• _WHAT NEEDS TO BE DONE_:
The data must be given again in full, with no line altered.
MATERIAL TO PROCESS START
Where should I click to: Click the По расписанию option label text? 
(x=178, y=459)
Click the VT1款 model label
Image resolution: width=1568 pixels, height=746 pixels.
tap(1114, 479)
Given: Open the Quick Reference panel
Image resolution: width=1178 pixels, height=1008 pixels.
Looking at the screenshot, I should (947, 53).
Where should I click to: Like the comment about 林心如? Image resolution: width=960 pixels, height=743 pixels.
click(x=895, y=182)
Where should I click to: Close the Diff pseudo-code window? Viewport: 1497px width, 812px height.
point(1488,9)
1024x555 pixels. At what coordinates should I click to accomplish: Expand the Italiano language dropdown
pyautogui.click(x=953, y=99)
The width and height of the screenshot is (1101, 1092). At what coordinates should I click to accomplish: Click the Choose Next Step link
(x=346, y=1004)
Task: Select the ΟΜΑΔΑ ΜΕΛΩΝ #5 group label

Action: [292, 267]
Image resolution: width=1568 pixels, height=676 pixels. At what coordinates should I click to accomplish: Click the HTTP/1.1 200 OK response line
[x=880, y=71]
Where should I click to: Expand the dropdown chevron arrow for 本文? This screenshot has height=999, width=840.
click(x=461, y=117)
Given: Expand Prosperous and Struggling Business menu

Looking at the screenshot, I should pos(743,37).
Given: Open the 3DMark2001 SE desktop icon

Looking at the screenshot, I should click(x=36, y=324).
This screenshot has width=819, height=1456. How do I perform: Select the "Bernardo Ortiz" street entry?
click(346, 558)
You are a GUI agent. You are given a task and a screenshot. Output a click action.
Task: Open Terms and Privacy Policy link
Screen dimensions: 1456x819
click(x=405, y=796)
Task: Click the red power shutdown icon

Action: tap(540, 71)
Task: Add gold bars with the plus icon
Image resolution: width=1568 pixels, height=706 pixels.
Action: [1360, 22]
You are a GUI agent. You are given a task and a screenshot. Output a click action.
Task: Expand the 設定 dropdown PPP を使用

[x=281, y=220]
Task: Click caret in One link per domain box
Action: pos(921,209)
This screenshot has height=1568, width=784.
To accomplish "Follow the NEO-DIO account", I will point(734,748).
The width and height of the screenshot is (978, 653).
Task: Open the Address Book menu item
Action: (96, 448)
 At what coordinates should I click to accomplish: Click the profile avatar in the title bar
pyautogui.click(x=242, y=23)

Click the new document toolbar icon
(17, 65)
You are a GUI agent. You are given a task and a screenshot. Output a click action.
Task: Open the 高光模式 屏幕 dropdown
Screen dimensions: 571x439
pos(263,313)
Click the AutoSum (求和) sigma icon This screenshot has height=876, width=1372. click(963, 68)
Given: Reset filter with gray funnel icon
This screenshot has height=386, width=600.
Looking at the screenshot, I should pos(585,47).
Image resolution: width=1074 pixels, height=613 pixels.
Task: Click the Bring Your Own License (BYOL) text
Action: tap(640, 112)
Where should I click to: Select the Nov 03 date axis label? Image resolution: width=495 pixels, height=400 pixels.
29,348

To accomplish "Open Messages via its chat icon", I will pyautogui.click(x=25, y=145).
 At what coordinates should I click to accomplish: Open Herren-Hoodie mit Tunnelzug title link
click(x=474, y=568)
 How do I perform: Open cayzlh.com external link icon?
MATERIAL TO PROCESS END
• _WRITTEN RESPONSE_:
Where should I click to: Click the По расписанию option label text? 
(x=178, y=459)
Click the VT1款 model label
Image resolution: width=1568 pixels, height=746 pixels.
tap(1114, 479)
Given: Open the Quick Reference panel
Image resolution: width=1178 pixels, height=1008 pixels.
Looking at the screenshot, I should (947, 53).
Where should I click to: Like the comment about 林心如? Image resolution: width=960 pixels, height=743 pixels.
click(x=895, y=182)
Where should I click to: Close the Diff pseudo-code window? Viewport: 1497px width, 812px height.
point(1488,9)
1024x555 pixels. At what coordinates should I click to accomplish: Expand the Italiano language dropdown
pyautogui.click(x=953, y=99)
The width and height of the screenshot is (1101, 1092). At what coordinates should I click to accomplish: Click the Choose Next Step link
(x=346, y=1004)
Task: Select the ΟΜΑΔΑ ΜΕΛΩΝ #5 group label

Action: [292, 267]
Image resolution: width=1568 pixels, height=676 pixels. At what coordinates should I click to accomplish: Click the HTTP/1.1 200 OK response line
[x=880, y=71]
Where should I click to: Expand the dropdown chevron arrow for 本文? This screenshot has height=999, width=840.
click(x=461, y=117)
Given: Expand Prosperous and Struggling Business menu

Looking at the screenshot, I should pos(743,37).
Given: Open the 3DMark2001 SE desktop icon

Looking at the screenshot, I should click(x=36, y=324).
This screenshot has width=819, height=1456. How do I perform: Select the "Bernardo Ortiz" street entry?
click(346, 558)
You are a GUI agent. You are given a task and a screenshot. Output a click action.
Task: Open Terms and Privacy Policy link
Screen dimensions: 1456x819
click(x=405, y=796)
Task: Click the red power shutdown icon

Action: tap(540, 71)
Task: Add gold bars with the plus icon
Image resolution: width=1568 pixels, height=706 pixels.
Action: [1360, 22]
You are a GUI agent. You are given a task and a screenshot. Output a click action.
Task: Expand the 設定 dropdown PPP を使用

[x=281, y=220]
Task: Click caret in One link per domain box
Action: pos(921,209)
This screenshot has height=1568, width=784.
To accomplish "Follow the NEO-DIO account", I will point(734,748).
The width and height of the screenshot is (978, 653).
Task: Open the Address Book menu item
Action: (96, 448)
 At what coordinates should I click to accomplish: Click the profile avatar in the title bar
pyautogui.click(x=242, y=23)

Click the new document toolbar icon
(17, 65)
You are a GUI agent. You are given a task and a screenshot. Output a click action.
Task: Open the 高光模式 屏幕 dropdown
Screen dimensions: 571x439
pos(263,313)
Click the AutoSum (求和) sigma icon This screenshot has height=876, width=1372. click(963, 68)
Given: Reset filter with gray funnel icon
This screenshot has height=386, width=600.
Looking at the screenshot, I should pos(585,47).
Image resolution: width=1074 pixels, height=613 pixels.
Task: Click the Bring Your Own License (BYOL) text
Action: tap(640, 112)
Where should I click to: Select the Nov 03 date axis label? Image resolution: width=495 pixels, height=400 pixels.
29,348

To accomplish "Open Messages via its chat icon", I will pyautogui.click(x=25, y=145).
 At what coordinates should I click to accomplish: Open Herren-Hoodie mit Tunnelzug title link
click(x=474, y=568)
 How do I perform: Open cayzlh.com external link icon?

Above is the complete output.